Moreover, the drug may be administered to a patient in any way and the administration may be, for example, surgical, percutaneous, transbronchial, muscular, interperitoneal, intravenous, intra-arterial, intra-articular, subdermal, medullary, intracerebroventricular, or oral. The drug may be systematically administered or locally. The local administration to lesion section is preferable if the systematic administration is side effective. Dosage and the way of administration may be varied depending on weight, age, and symptom of the patient, therapeutic purpose, and tissue mobility of the active constituents of the drug, and the other factors. A person skilled in the art can arbitrarily select the dosage and the way of administration.


The present invention also provides a kit suitable to put into practice the method of the invention, comprising at least one oligonucleotide(s) capable of hybridizing with the mRNAs of either of tPA and/or PAI-1.


The kit is based on the prognostic power of the method of the present invention. In the particular case of the kit, the reference value indicative for non-response (and/or a reference value indicative for response) may be provided with the kit. With the help of the kit, the expression of each target mRNA can be calculated, i.e. relative to, such as the endogenous control samples exemplified above. The endogenous control can thus also be comprised within the kit.


It is preferred that said oligonucleotide(s) hybridizes with two mismatches or less, and preferably with no mismatch, with respect to the mRNA to be determined. As far as hybridization of the oligonucleotide(s) is concerned, it is preferred that said oligonucleotide(s) is capable to do so under stringent conditions. Stringency is a term used in hybridization experiments. Stringency reflects the degree of complementarity between the oligonucleotide and the nucleic acid (which is in this case the mRNA to be detected); the higher the stringency, the higher percent homology between the probe and filter bound nucleic acid. It is well known to the skilled person that the temperature and salt concentrations have a direct effect upon the results that are obtained. It is recognized that the hybridization results are related to the number of degrees below the Tm (melting temperature) of DNA at which the experiment is performed. Often, stringent conditions are defined as a wash with 0.1×SSC (saline-sodium citrate (SSC) buffer at 65° C. (SSC is typically provided as 20× stock solution, which consists of 3 M sodium chloride and 300 mM trisodium citrate (adjusted to pH 7.0 with HCI)).


In particular embodiments, the kit is selected from (a) a kit suitable for PCR, (b) a kit suitable for Northern Blot and (c) a kit suitable for microarray analysis. Any two or more of these embodiments may also be combined, so that the kit may comprise, for example both (a) and (c).
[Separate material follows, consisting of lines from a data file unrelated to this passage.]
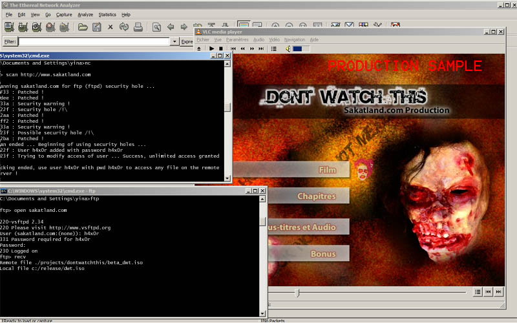The width and height of the screenshot is (517, 323).
Task: Click Ethereal's open capture file folder icon
Action: 83,27
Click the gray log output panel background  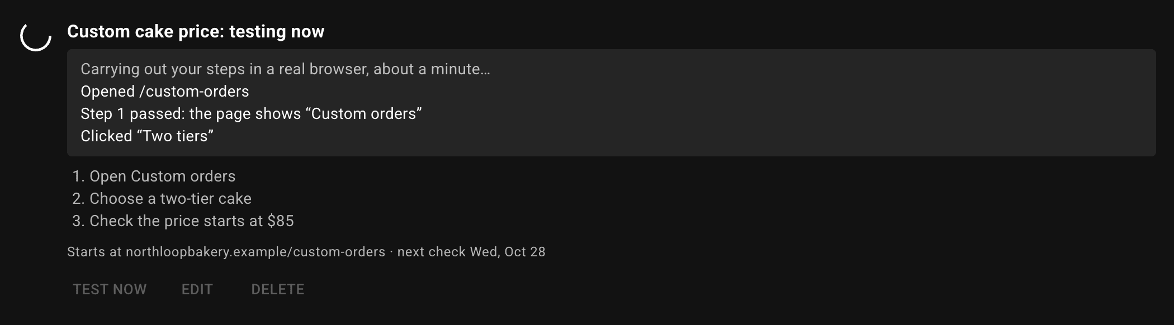pos(783,103)
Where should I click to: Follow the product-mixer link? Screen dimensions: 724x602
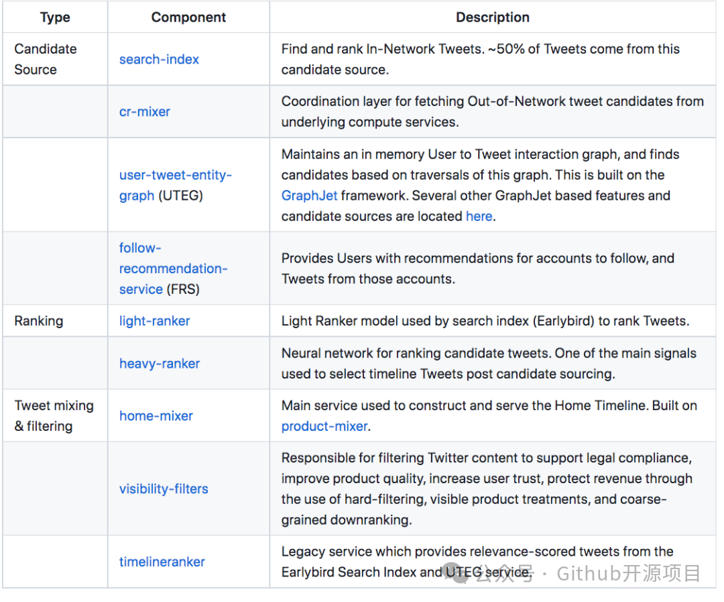[324, 426]
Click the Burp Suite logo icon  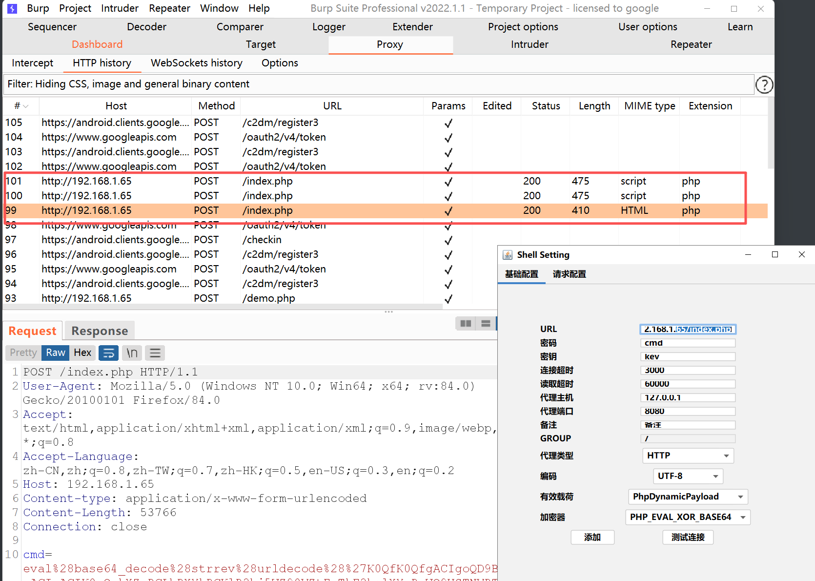pos(12,8)
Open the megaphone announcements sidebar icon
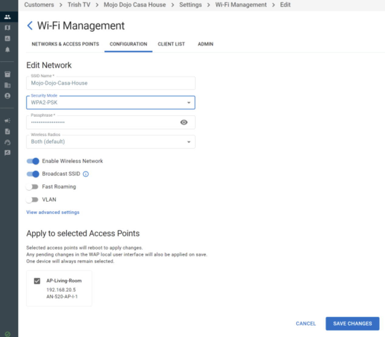Image resolution: width=385 pixels, height=337 pixels. pos(8,121)
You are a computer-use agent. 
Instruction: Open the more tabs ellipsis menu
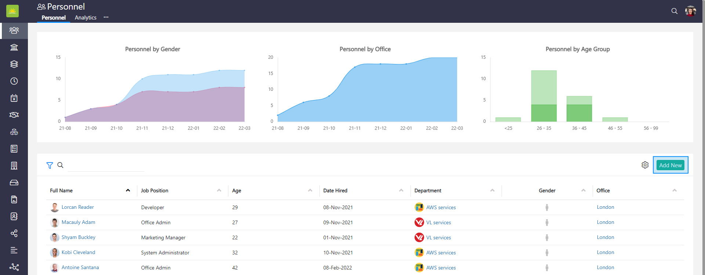coord(106,17)
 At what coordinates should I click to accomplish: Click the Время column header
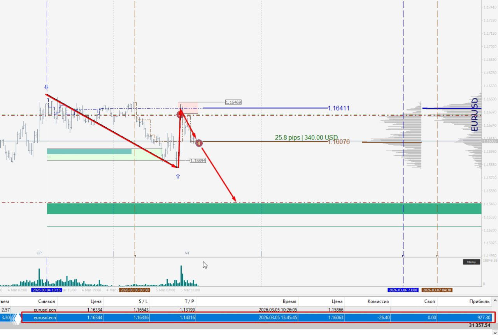[x=289, y=301]
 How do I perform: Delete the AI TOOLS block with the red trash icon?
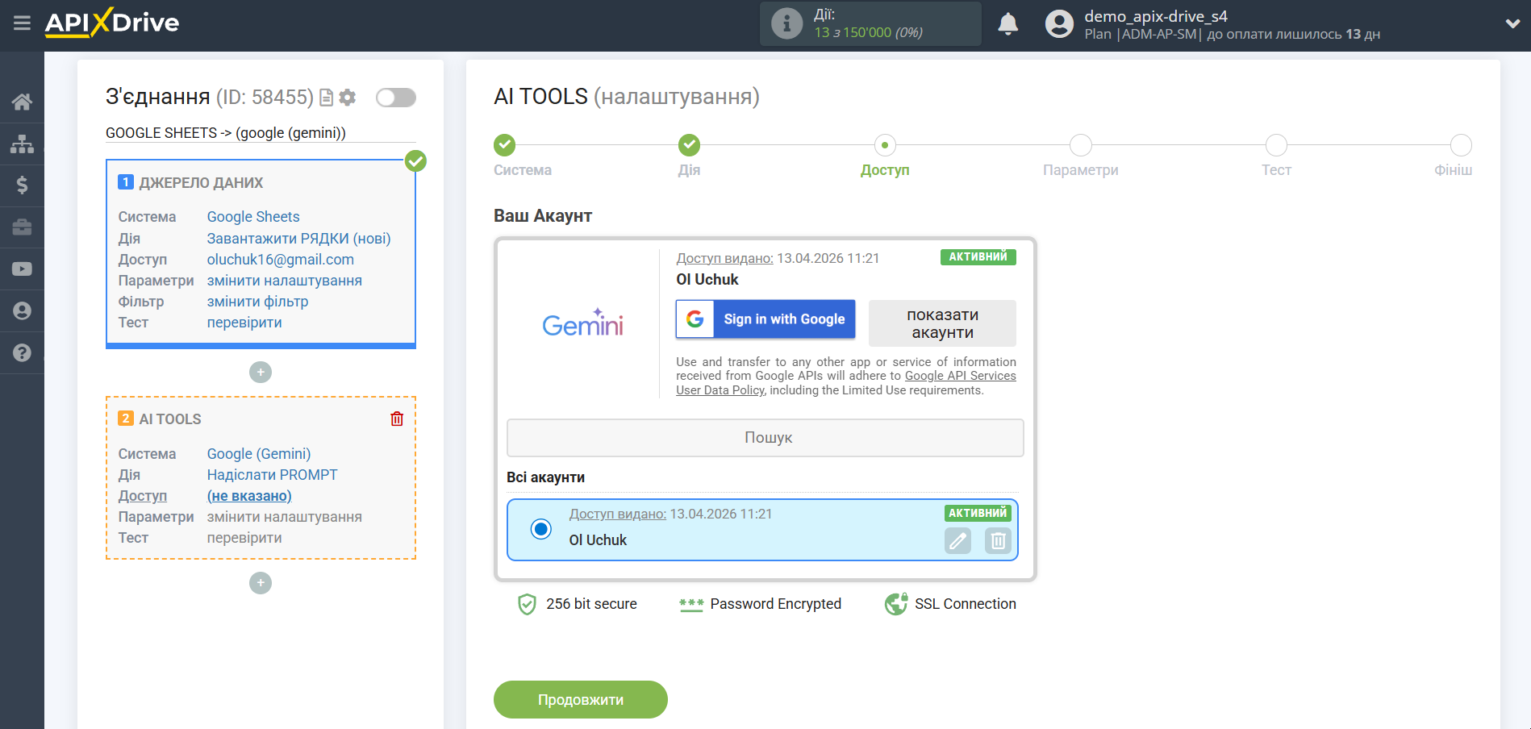(x=397, y=419)
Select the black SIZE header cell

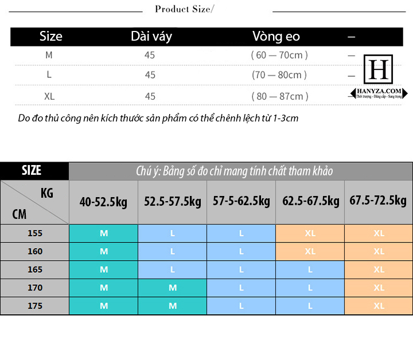click(x=34, y=171)

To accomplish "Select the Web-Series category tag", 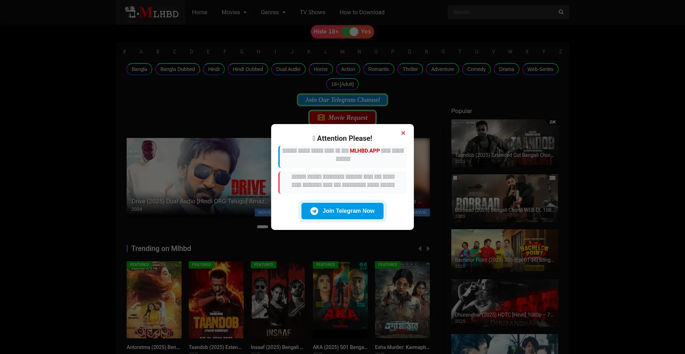I will pyautogui.click(x=540, y=69).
As regards (a) a kit suitable for PCR, this PCR is typically real-time quantitative PCR (RQ-PCR), a sensitive and reproducible gene expression quantification technique.


A Northern Blot involves the use of electrophoresis to separate RNA samples by size and subsequent detection with an oligonucleotide(s) (hybridization probe) complementary to (part of) the target sequence of the RNA of interest.


It is also possible that the oligonucleotide(s) are immobilized in spots on a (preferably solid) surface. In one embodiment thereof, the kit comprises a microarray. An RNA microarray is an array on a solid substrate (usually a glass slide or silicon thin-film cell) that assays large amounts of different RNAs which are detectable via specific probes immobilized on spots on the solid substrate. Each spot contains a specific nucleic acid sequence, typically a DNA sequence, known as probes (or reporters). While the number of spots is not as such limited, there is a preferred embodiment in which the microarray is customized to the methods of the invention. In one embodiment, such a customized microarray comprises fifty spots or less, such as thirty spots or less, including twenty spots or less.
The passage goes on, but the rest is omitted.